■ INFORMATION GIVEN:
==============================
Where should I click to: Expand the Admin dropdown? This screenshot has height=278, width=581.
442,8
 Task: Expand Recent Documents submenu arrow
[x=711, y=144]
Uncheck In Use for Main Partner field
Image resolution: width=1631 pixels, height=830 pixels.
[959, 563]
==============================
■ WORK INSTRUCTION: Retype all of the lines shown above, keeping each one exact.

■ ANSWER TO THE PROBLEM:
Where should I click to: Expand the Admin dropdown? This screenshot has height=278, width=581.
442,8
 Task: Expand Recent Documents submenu arrow
[x=711, y=144]
Uncheck In Use for Main Partner field
Image resolution: width=1631 pixels, height=830 pixels.
[959, 563]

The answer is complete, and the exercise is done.